納豆づくり
                           田辺雄司
 昔は、ナットを作るのに、納豆つくりに用いる菌があるわけではないので、稲わらに自然に付着している納豆菌を利用しました。
 まず、乾燥したワラのクズ(ホウの部分)きれいに取り除き、ひとにぎり余りのワラでツトッコを作ります。
 そして、一晩水につけた大豆をシッチョウナベで煮て、指でつまんでつぶれるほどになると、2人で注意してナベを囲炉裏の自在かぎから下ろしてニワ(作業場)に運びます。作業場には豆をすぐに入れられるようにツトッコなどの用具を準備しておきます。
 ハンギリの上に竹でつくったスダレを置いて、その上にムシロを広げてその中に保温のためのワラくずを沢山しいて置く。そして、ツトッコをちょうど半分に折り曲げるようにして中央を凹状にして、そこにお椀一杯の熱い豆を入れて包むようにしてしばります。私の家ではその時にツトッコの中に豆と一緒に麹(こうじ)をひとつまみ入れてかき混ぜました。
 
この作業は煮た豆が熱いうちに素早くしなければならないので家族総出でやったものでした。ツトッコは20本ほどでしたでしょうか。

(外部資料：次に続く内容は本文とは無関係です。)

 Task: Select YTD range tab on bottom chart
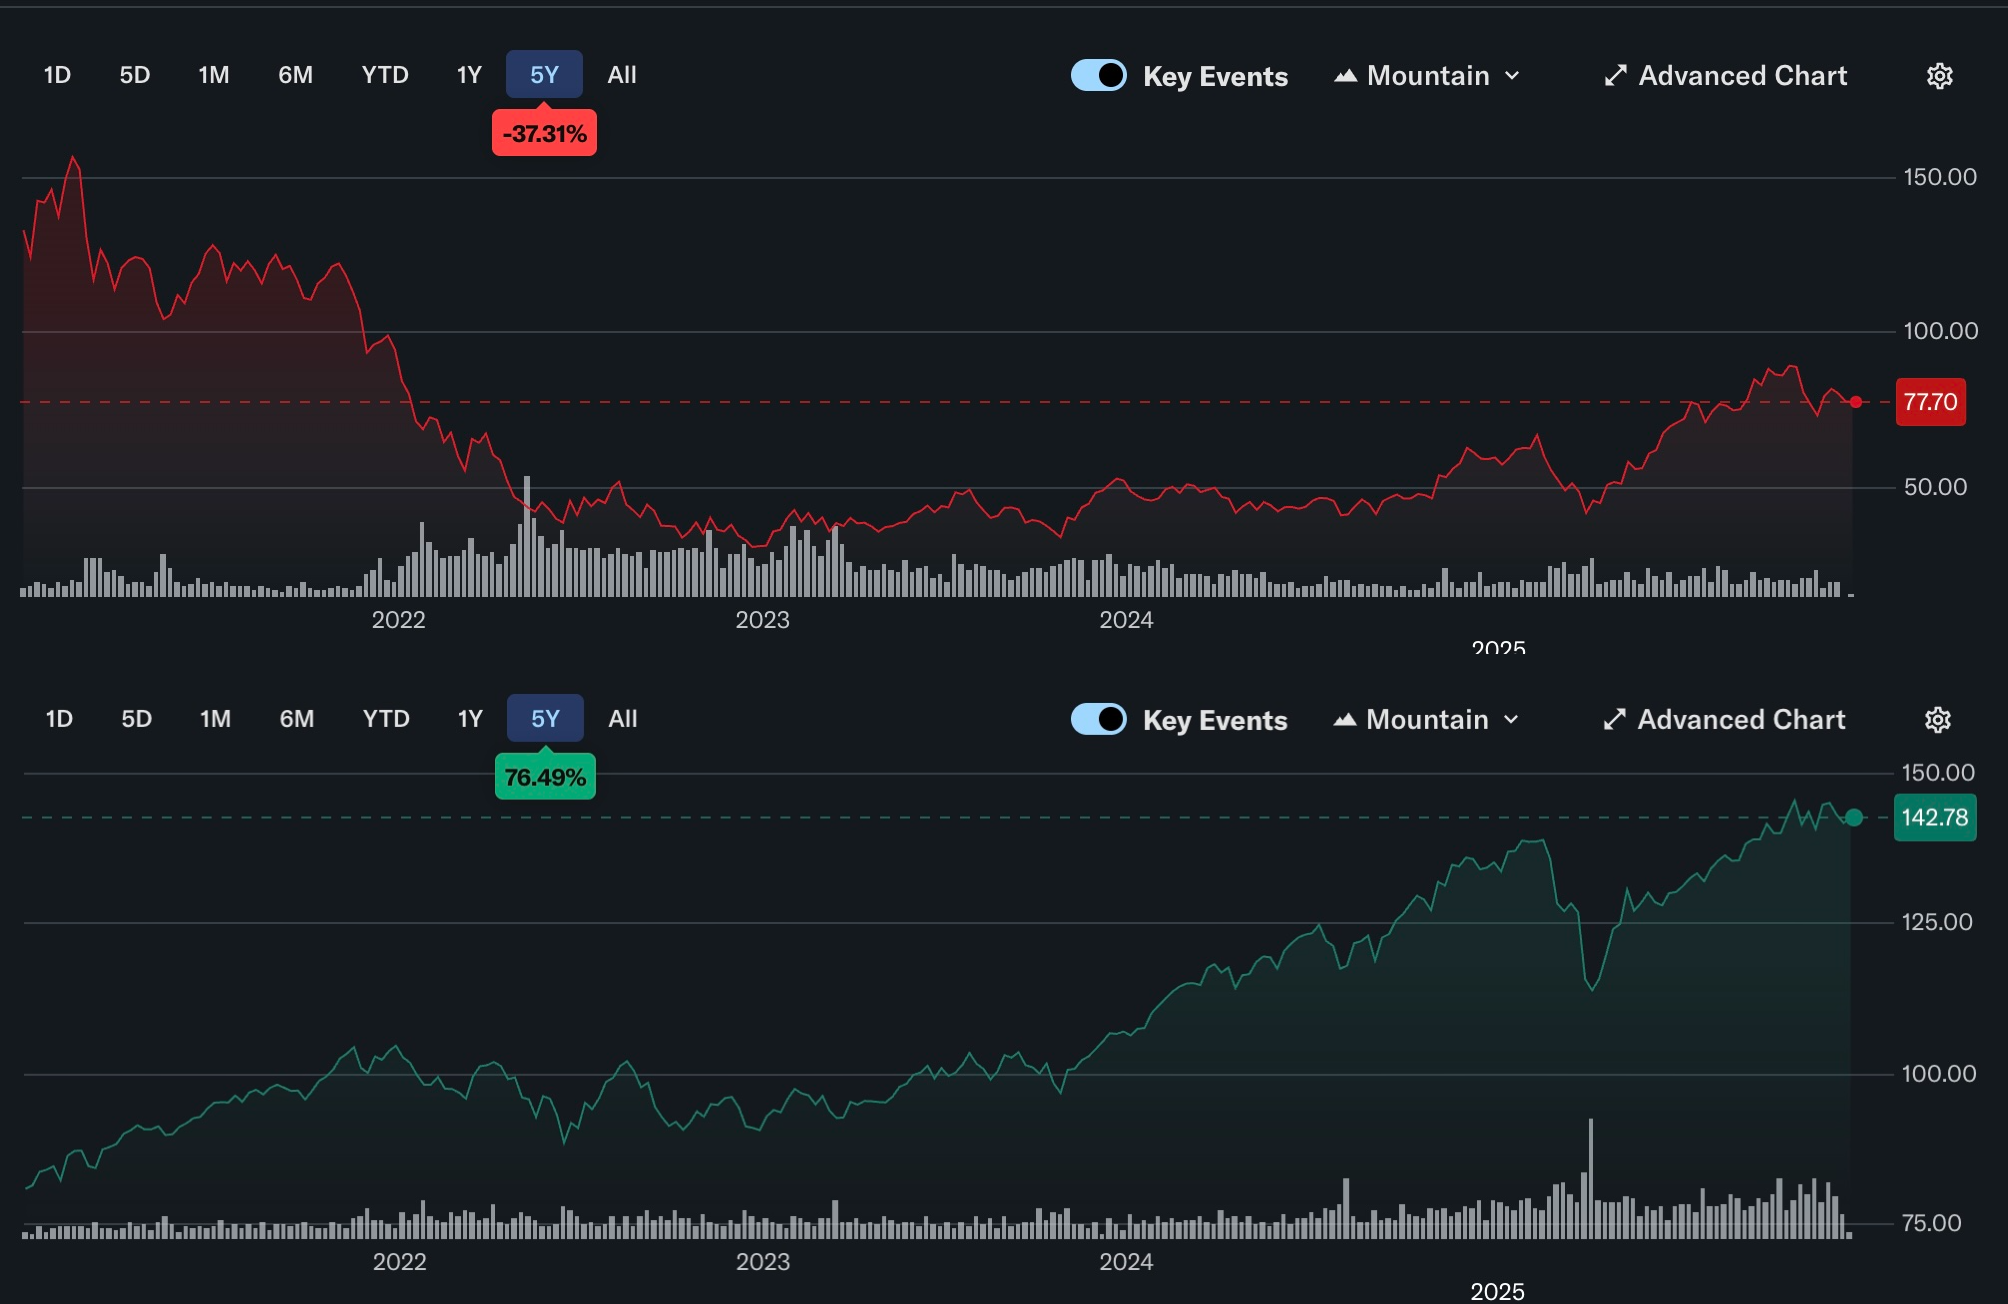pos(386,719)
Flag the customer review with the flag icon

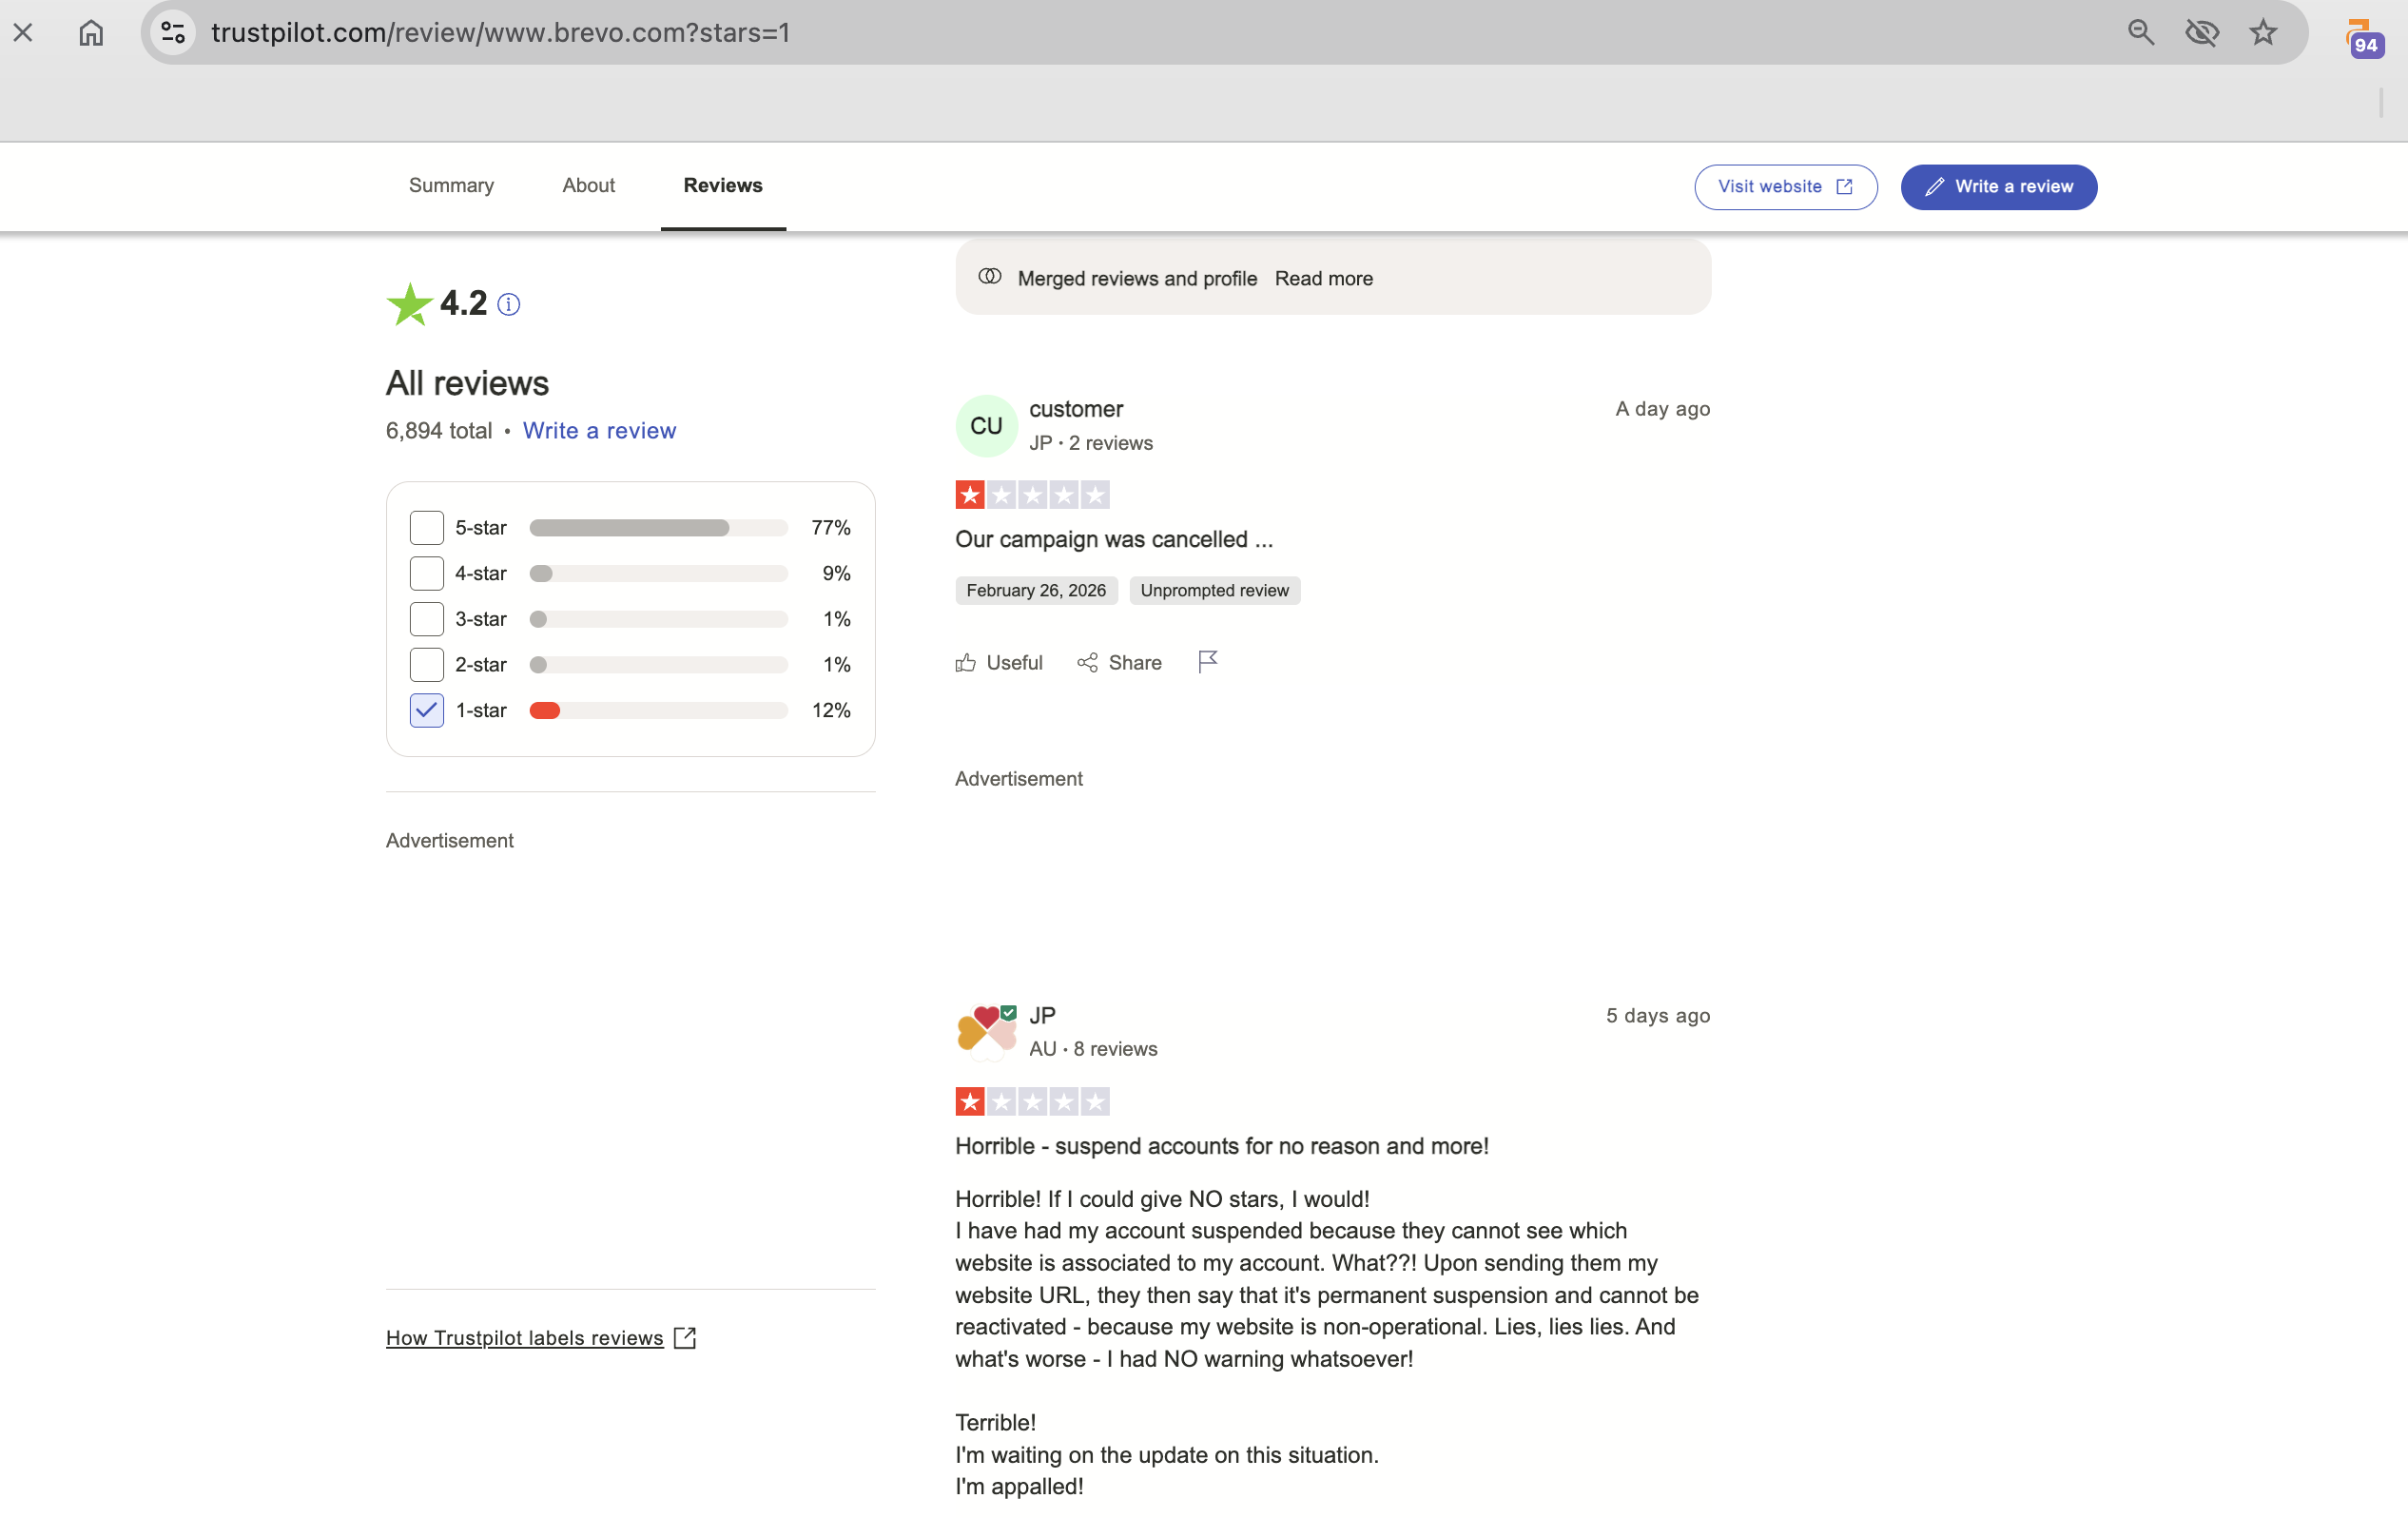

 それから、ツトッコを重ねると上から更に熱いお湯をかけて
(※沸騰した湯をかけるのはワラの雑菌を殺し納豆菌芽胞だけを生き残すため。)ワラクズで包んでムシロを巻いて3、4ヶ所をきつくしばりました。それを父が茅葺きやの屋根裏まで背負って上がって、山のように積んであるワラを2、3束引き抜いて穴をつくってその中にムシロで包んだ納豆を入れて再び隙間のないようにワラをでおおいました。納豆を包んだムシロの中の熱を逃さないためです。
 こうして、2、3日おいて4日目くらいにワラの中から取りだしてみると、納豆のいい香りがすると、よくできたことが分かります。ツトッコを取りだして開いてみるともう完全なできばえでヤジが出てのびるのでした。これで、正月のご馳走が一つできあがるのです。
 しかし、中には、「今年は、納豆をしくじってしまった」などという家の話を聞くと、その家へ納豆のツトッコを2本ほど母に言いつけられて届けたものでした。持っていくと駄賃に黒砂糖のかたまりやツケギをもらって帰ったことを憶えています。

  後年、買い求めたナット菌を使って納豆づくりをするようになり、失敗することはなくなりましたが、多くの人がワラで寝せて作った納豆の方が美味しいと言っていました。